GIVEN TEXT
= Beginning of Section =

- Born: September 9, 1912 Japan Hokkaido Sapporo
- Died: January 18, 1986 (aged 73)
- Occupation: historian

= Ishimoda Shō =

Japanese historian (1912–1986)

Ishimoda Shō (石母田 正), born in Sapporo, was a Japanese historian specializing in ancient Japanese history, with a particular interest in the nature of the structural transition from the ancient to the medieval period. As an orthodox materialist, he was a lifetime member of the Communist Party, and influential Marxist scholar in the analyses on Japanese history conducted by members of the post-war Rekiken group. In the 1950s, after the success of the Chinese Communist Revolution in 1949, he espoused that model as the Asian alternative to Westernization, which had failed in Japan.

== Life ==
Born in his mother's family house in Hokkaidō, Ishimoda was raised in what is now Ishinomaki city, Miyagi Prefecture, where his father was mayor. He enrolled in the faculty of philosophy at Tokyo Imperial University, but switched to Japanese history. On graduation he became a journalist for the Asahi Shimbun, then professor at Hosei University. In 1973 he was diagnosed as suffering from Parkinson's disease.

= End of Section =

Saved entries
= Beginning of Section =

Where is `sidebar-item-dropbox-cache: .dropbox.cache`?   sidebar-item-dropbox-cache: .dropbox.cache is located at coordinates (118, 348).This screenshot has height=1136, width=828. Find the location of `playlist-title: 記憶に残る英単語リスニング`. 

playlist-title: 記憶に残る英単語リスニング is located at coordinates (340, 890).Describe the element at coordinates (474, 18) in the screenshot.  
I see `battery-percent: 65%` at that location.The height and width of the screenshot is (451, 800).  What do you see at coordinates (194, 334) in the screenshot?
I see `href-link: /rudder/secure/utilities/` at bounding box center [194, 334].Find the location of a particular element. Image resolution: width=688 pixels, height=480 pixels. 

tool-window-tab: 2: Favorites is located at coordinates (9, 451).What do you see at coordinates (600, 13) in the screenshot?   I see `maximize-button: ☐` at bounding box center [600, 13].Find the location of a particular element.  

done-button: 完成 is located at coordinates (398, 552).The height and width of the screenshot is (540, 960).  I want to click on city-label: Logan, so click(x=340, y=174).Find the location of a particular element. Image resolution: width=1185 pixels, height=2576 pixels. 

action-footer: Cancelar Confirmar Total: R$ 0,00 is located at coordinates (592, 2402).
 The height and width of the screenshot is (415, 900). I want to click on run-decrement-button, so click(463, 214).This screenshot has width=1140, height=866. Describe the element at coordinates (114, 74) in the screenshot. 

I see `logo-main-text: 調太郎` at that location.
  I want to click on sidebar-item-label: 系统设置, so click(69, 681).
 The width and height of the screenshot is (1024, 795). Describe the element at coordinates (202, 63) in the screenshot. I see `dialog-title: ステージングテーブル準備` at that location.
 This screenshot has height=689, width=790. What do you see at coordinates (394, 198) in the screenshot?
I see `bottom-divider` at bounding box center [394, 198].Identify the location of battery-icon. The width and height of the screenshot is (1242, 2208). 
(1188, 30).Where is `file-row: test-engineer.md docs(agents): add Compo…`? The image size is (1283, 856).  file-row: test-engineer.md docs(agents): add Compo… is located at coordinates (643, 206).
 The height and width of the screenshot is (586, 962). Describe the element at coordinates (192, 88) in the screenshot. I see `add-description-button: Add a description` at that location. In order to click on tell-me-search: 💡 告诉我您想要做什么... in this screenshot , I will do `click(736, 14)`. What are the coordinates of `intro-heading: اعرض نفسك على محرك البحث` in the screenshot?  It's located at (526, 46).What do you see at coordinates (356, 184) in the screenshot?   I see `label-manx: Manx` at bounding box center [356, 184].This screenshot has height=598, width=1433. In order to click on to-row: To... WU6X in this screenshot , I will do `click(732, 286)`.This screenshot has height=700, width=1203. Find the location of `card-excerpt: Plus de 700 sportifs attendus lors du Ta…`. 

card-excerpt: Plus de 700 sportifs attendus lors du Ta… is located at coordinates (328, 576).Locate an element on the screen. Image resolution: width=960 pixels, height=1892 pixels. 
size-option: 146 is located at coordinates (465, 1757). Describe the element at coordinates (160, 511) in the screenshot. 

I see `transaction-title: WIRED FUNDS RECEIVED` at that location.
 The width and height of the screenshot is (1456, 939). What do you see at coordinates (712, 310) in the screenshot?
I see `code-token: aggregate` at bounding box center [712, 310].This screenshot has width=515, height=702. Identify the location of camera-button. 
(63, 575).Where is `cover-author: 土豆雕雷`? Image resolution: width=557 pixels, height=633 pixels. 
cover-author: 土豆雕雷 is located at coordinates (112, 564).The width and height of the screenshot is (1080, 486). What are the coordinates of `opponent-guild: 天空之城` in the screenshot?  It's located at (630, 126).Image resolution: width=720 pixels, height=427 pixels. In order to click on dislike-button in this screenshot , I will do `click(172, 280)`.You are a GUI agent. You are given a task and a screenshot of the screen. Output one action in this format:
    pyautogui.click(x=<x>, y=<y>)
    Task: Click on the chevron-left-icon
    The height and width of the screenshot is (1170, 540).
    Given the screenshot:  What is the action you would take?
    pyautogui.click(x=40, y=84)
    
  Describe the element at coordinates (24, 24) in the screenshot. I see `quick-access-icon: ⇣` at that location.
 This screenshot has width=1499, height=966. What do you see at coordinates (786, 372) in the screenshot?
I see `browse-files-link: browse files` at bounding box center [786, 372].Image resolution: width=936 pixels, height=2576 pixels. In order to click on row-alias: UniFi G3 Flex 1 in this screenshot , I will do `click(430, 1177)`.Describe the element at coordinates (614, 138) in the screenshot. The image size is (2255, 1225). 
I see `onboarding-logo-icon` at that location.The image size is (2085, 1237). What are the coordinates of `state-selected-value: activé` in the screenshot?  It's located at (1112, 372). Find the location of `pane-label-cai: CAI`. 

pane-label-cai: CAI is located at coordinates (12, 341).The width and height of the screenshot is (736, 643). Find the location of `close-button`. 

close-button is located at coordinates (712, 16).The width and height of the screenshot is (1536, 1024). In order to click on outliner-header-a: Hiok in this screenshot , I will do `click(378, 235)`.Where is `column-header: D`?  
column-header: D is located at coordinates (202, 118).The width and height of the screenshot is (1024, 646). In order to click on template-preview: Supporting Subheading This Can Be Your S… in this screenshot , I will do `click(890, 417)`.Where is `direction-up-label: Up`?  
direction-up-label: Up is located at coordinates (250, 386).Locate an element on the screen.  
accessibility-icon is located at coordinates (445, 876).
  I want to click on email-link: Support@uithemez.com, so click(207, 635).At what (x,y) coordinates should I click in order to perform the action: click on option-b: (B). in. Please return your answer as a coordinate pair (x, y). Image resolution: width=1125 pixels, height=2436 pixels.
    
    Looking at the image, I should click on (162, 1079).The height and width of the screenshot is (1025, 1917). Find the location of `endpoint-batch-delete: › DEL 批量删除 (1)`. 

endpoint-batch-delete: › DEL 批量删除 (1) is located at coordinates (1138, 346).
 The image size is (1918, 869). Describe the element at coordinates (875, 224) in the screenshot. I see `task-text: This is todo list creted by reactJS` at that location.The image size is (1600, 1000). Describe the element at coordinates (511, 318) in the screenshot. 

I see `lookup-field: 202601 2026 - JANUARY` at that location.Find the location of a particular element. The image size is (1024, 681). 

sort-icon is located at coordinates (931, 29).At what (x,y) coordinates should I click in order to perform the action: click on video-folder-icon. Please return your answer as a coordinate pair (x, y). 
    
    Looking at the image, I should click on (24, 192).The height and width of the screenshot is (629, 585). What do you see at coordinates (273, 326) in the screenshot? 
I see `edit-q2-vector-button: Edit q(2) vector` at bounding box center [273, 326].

= End of Section =

TASKS TO CARRY OUT
(A) Echo the Ishimoda Shō biography word for word, starting with "- Born: September" and going on through "Japanese historian (1912–1986)".
(B) Write what follows the last sentence of the Ishimoda Shō biography, continuing from the point where it stops.

ANSWERS TO THIS EXERCISE
(A)
- Born: September 9, 1912 Japan Hokkaido Sapporo
- Died: January 18, 1986 (aged 73)
- Occupation: historian

= Ishimoda Shō =

Japanese historian (1912–1986)

(B)
== Works ==

His first major work "The formation of the medieval world" was written before the war. but the manuscript was destroyed when his house went up in flames during a wartime incendiary bombing raid over Tokyo. A legend often mentioned by prominent academics to their students has it that, soon after war's end, he returned to what remained of his house, shut himself in for a summer and rewrote the whole work. According to the afterword by Ishii Susumu appended to a popular reprint of this work however, he secluded himself in a room of his home in October 1944, and, with the curtains drawn, wrote out the whole 700 page manuscript within just one month.

Recently Ishimoda's historical materialism has come in for criticism. However it cannot be denied that he prompted and quickened the reconstruction of the discipline in postwar world of Japanese historical studies, which at the time was caught up in the chaos and stagnation caused by the collapse of an historicism centered on Japan's Imperial institution.

==Bibliography==
Aoki Kazuo (青木和夫) is now editing the Collected Works of Ishimoda Shō (Ishimoda Shō Chosakushū), published by Iwanami Shoten in 16 volumes.